** WORK INSTRUCTIONS **
Turn the lines from the one containing "You are a computer-use" through the one containing "click(708, 572)" into a JSON list of strings, one string per line, with blank lines omitted. Leave the pictures out.

(Item coordinate data)
────────
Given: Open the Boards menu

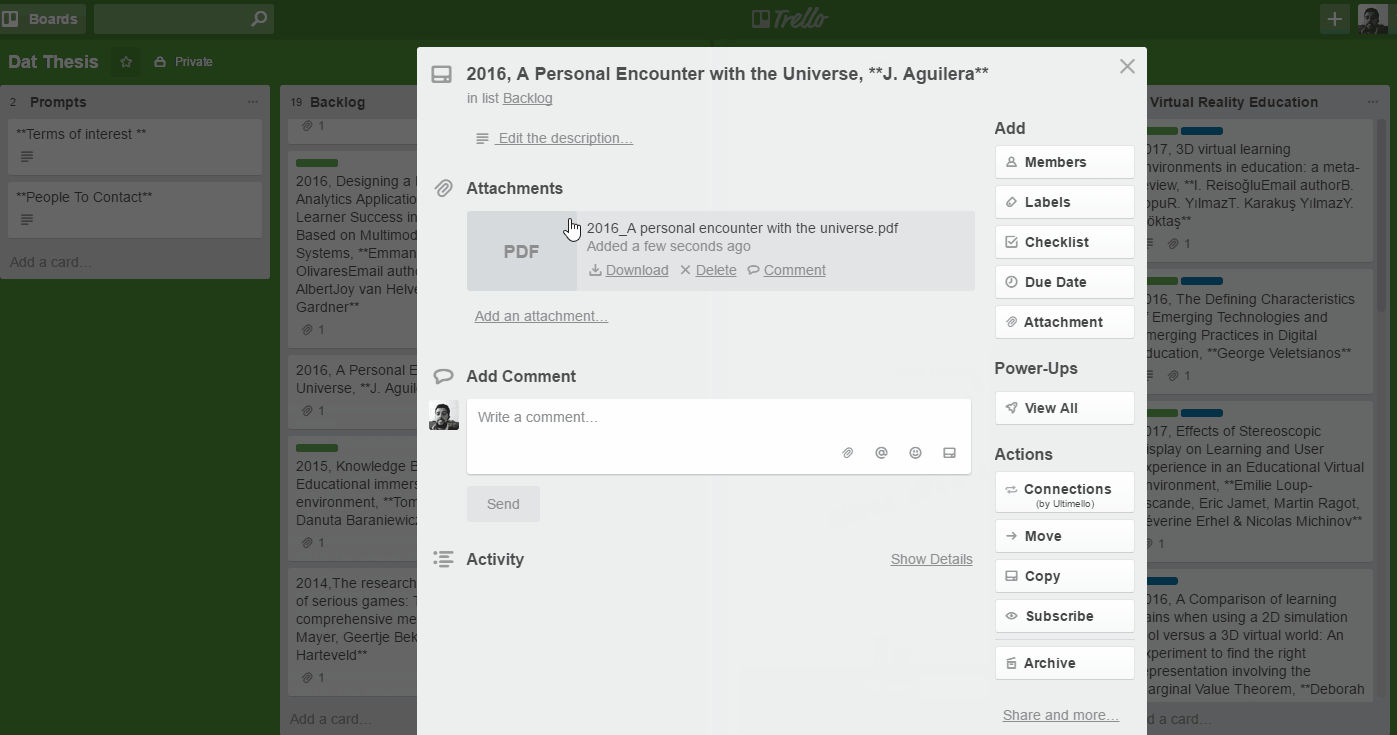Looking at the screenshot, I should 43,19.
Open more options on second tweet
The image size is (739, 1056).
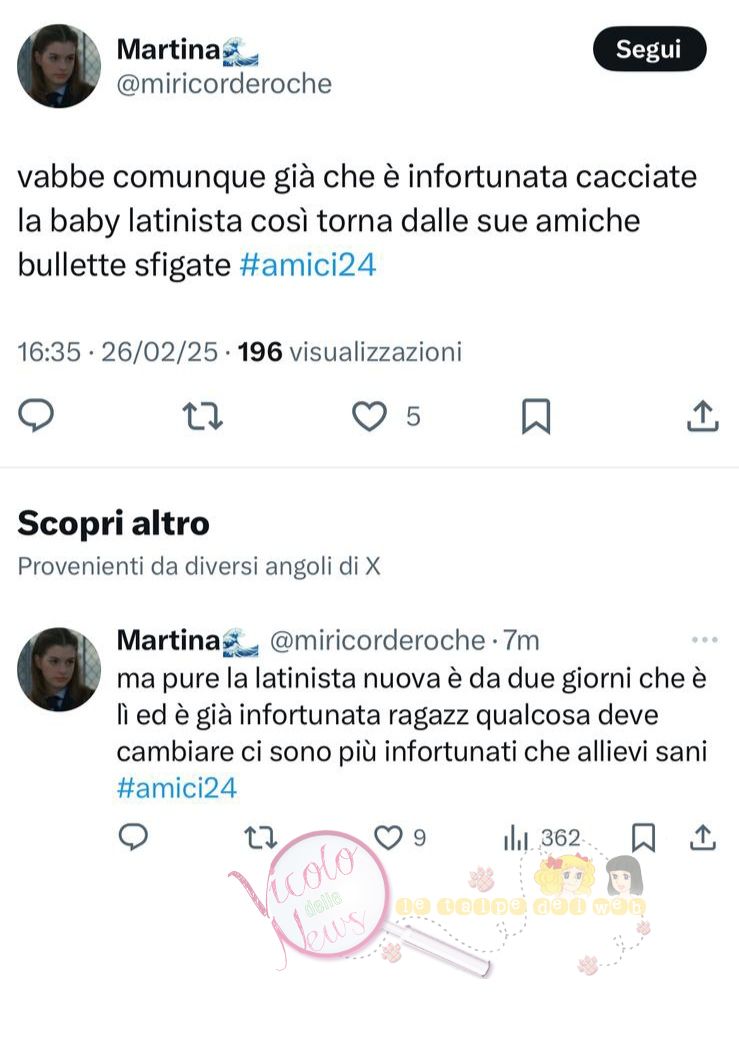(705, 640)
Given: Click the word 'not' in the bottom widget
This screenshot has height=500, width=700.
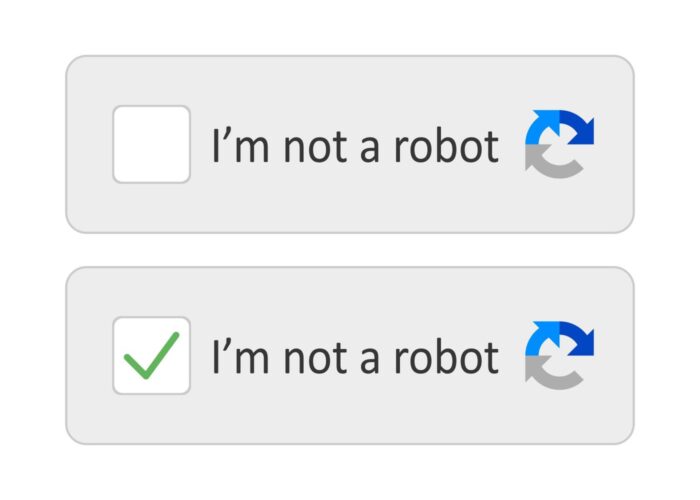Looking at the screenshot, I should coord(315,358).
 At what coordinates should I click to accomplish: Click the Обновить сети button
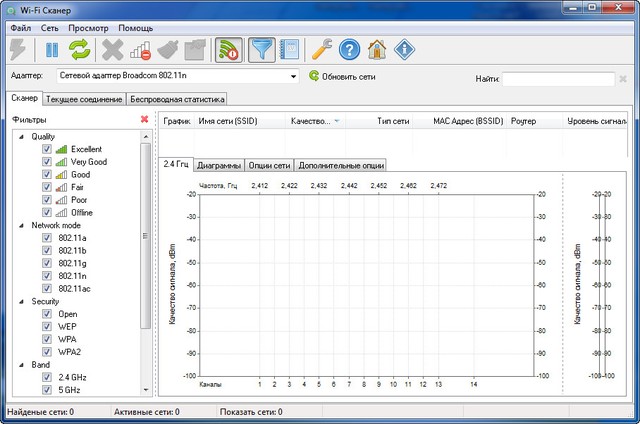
────────
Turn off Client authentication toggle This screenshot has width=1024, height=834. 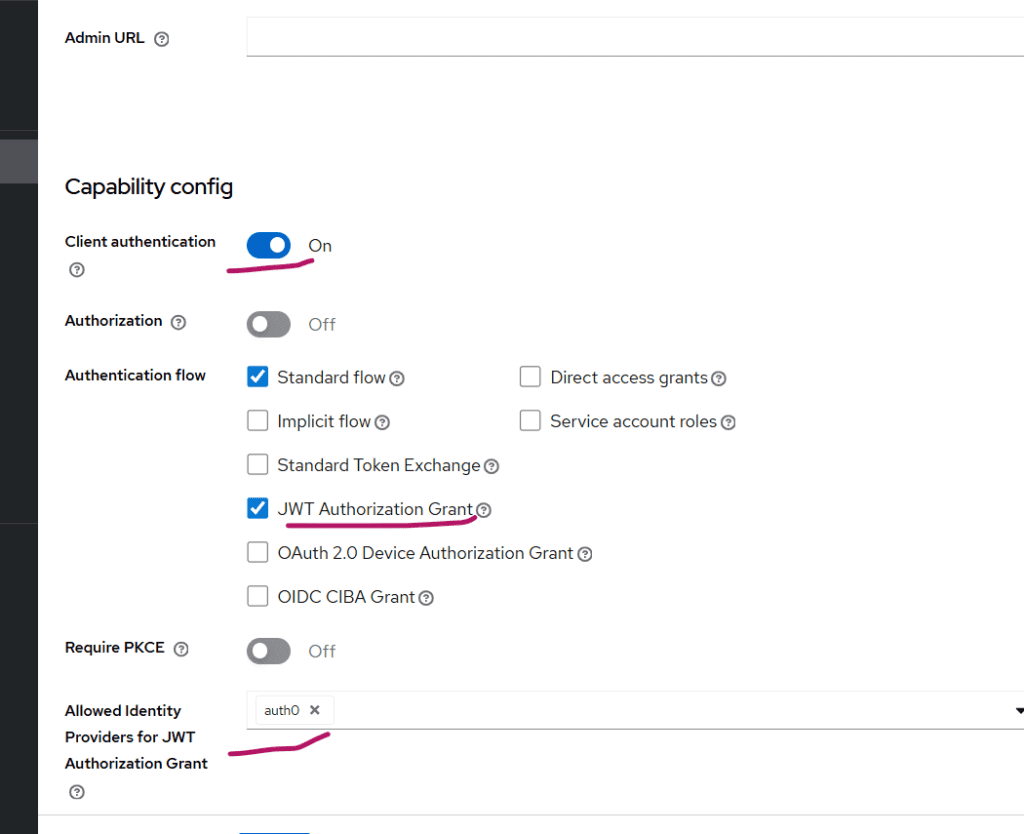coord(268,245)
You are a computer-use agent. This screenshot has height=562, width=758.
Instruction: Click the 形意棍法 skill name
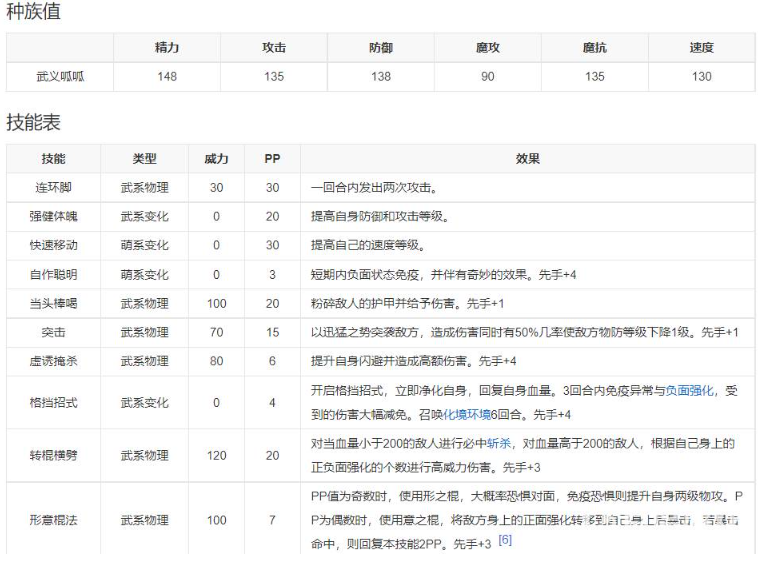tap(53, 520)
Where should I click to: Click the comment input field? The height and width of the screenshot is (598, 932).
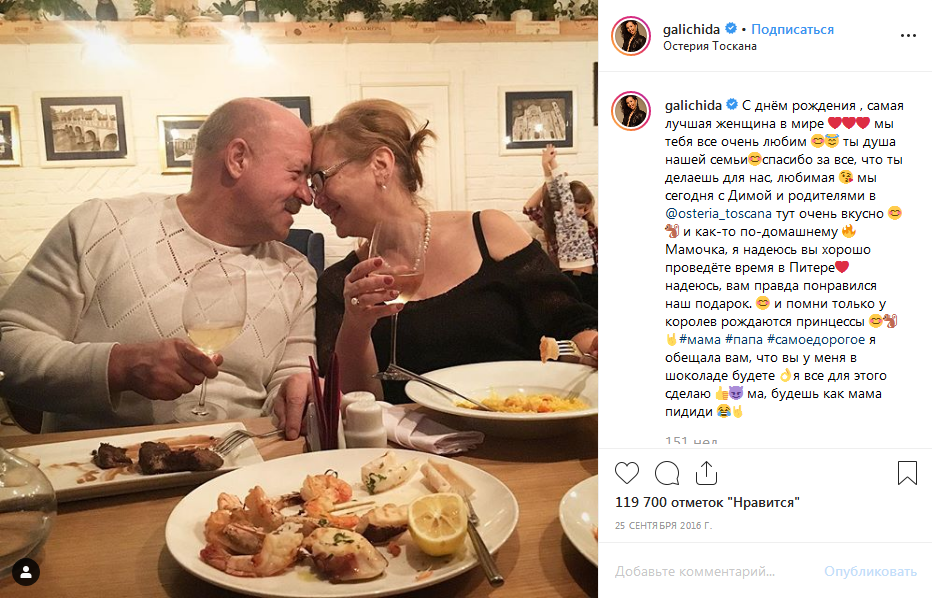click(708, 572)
────────
** EXERCISE ANSWER **
[
  "You are a computer-use agent. This screenshot has height=562, width=758.",
  "Instruction: Click the 形意棍法 skill name",
  "tap(53, 520)",
  "Where should I click to: Click the comment input field? The height and width of the screenshot is (598, 932).",
  "click(708, 572)"
]